LNR was setup by FFR and the French Government to administer the professional game in France. In New Zealand, the Players Association and Super Rugby franchises agreed last month to not setup their own governance structure for professional rugby and re-aligned themselves with New Zealand Rugby. They had been proposing to do something like the English model, I'm not sure how closely that would have been aligned to the French system but it did not sound like it would have French union executive representation on it like the LNR does.

In the shaky isles the professional pyramid tapers to a point with the almighty All Blacks. In France the feeling for country is no more important than the sense of fierce local identity spawned at myriad clubs concentrated in the southwest. Progress is achieved by a nonchalant shrug and the wide sweep of nuanced negotiation, rather than driven from the top by a single intense focus.

Yes, it is pretty much a 'representative' selection system at every level, but these union's are having to fight for their existence against the regime that is NZR, and are currently going through their own battle, just as France has recently as I understand it. A single focus, ala the French game, might not be the best outcome for rugby as a whole.


For pure theatre, it is a wonderful article so far. I prefer 'Ntamack New Zealand 2022' though.

The young Crusader still struggles to solve the puzzle posed by the shorter, more compact tight-heads at this level but he had no problem at all with Colombe.

It was interesting to listen to Manny during an interview on Maul or Nothing, he citied that after a bit of banter with the All Black's he no longer wanted one of their jersey's after the game. One of those talks was an eye to eye chat with Tamaiti Williams, there appear to be nothing between the lock and prop, just a lot of give and take. I thought TW angled in and caused Taylor to pop a few times, and that NZ were lucky to be rewarded.

f you have a forward of 6ft 8ins and 145kg, and he is not at all disturbed by a dysfunctional set-piece, you are in business.

He talked about the clarity of the leadership that helped alleviate any need for anxiety at the predicaments unfolding before him. The same cannot be said for New Zealand when they had 5 minutes left to retrieve a match winning penalty, I don't believe. Did the team in black have much of a plan at any point in the game? I don't really call an autonomous 10 vehicle they had as innovative. I think Razor needs to go back to the dealer and get a new game driver on that one.

STUDY QUESTIONS
**1.** Answer these questions from the rugby commentary above.
(a) Who set up LNR?
(b) In which part of France are the clubs concentrated?
(c) Which title does the writer prefer?
**2.** Extend the rugby commentary above, starting right after its last sentence.

DATA EXCERPTS

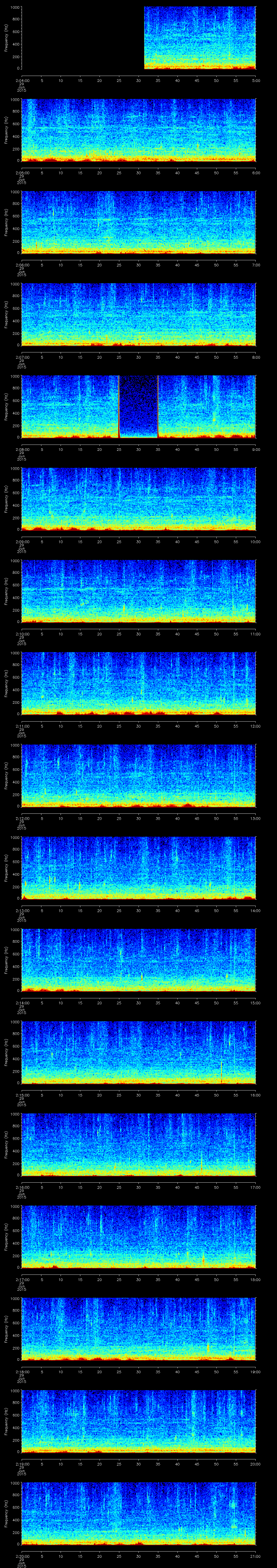Click the 9:00 end time label
This screenshot has width=277, height=1568.
[256, 449]
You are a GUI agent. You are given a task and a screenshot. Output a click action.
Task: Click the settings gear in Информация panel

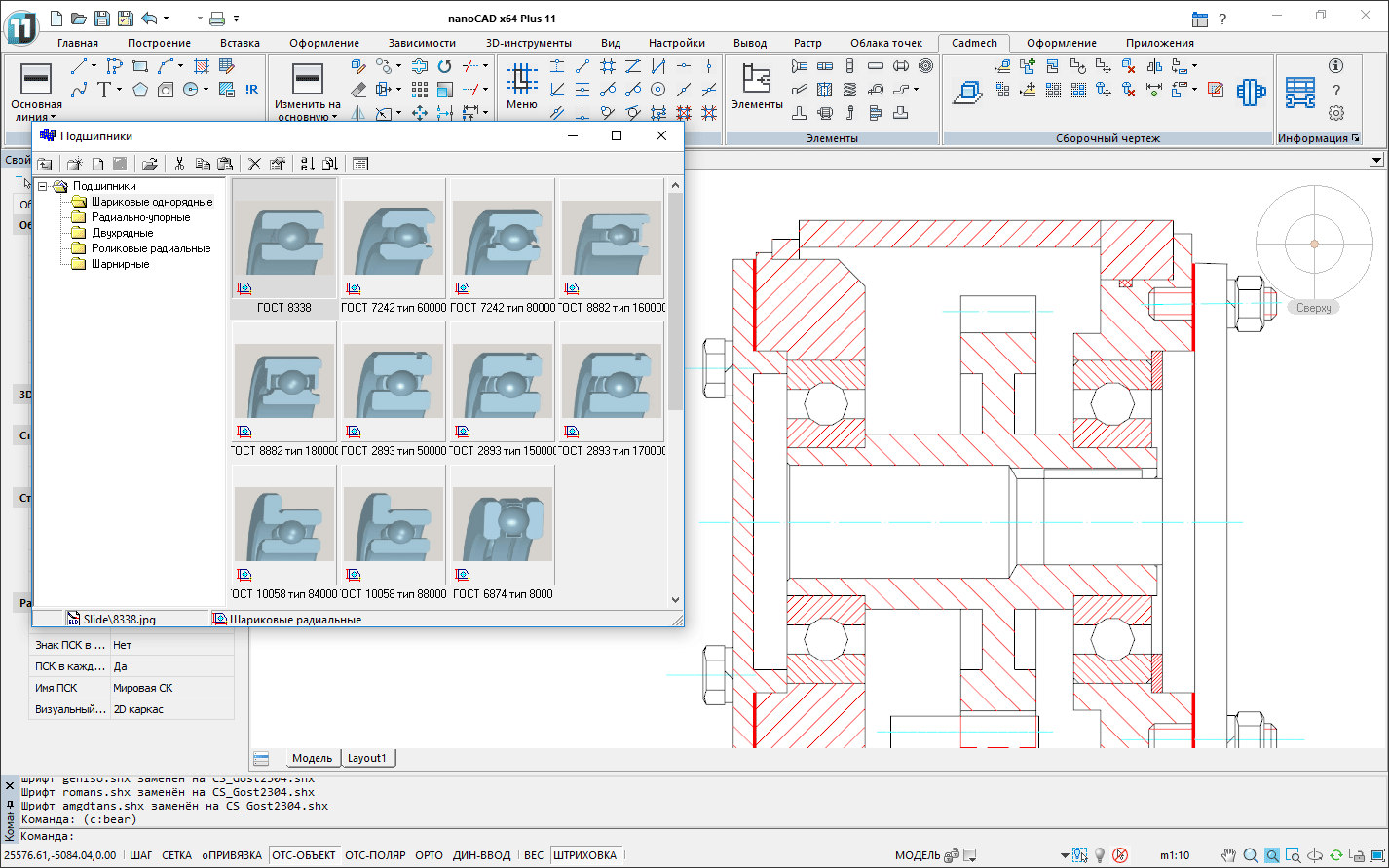1335,113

ANSWERS BY ITEM NUMBER
**1.**
(a) FFR and the French Government
(b) The southwest
(c) 'Ntamack New Zealand 2022'

**2.**
Vaa’i is no match for his power on the ground. Even in reverse, Meafou is like a tractor motoring backwards in low gear, trampling all in its path.

Vaa'i actually stops him in his tracks. He gets what could have been a dubious 'tackle' on him?

A high-level offence will often try to identify and exploit big forwards who can be slower to reload, and therefore vulnerable to two quick plays run at them consecutively.

Yes he was just standing on his haunches wasn't he? He mentioned that in the interview, saying that not only did you just get up and back into the line to find the opposition was already set and running at you they also hit harder than anything he'd experienced in the Top 14. He was referring to New Zealands ultra-physical, burst-based Super style of course, which he was more than a bit surprised about. I don't blame him for being caught out.


He still sent the obstruction back to the repair yard though!

What wouldn’t the New Zealand rugby public give to see the likes of Mauvaka and Meafou up front..

Common now Nick, don't go there! Meafou showed his Toulouse shirt and promptly got his citizenship, New Zealand can't have him, surely?!?


As I have said before with these subjects, really enjoy your enthusiasm for their contribution on the field and I'd love to see more of their shapes running out for Vern Cotter and the like styled teams.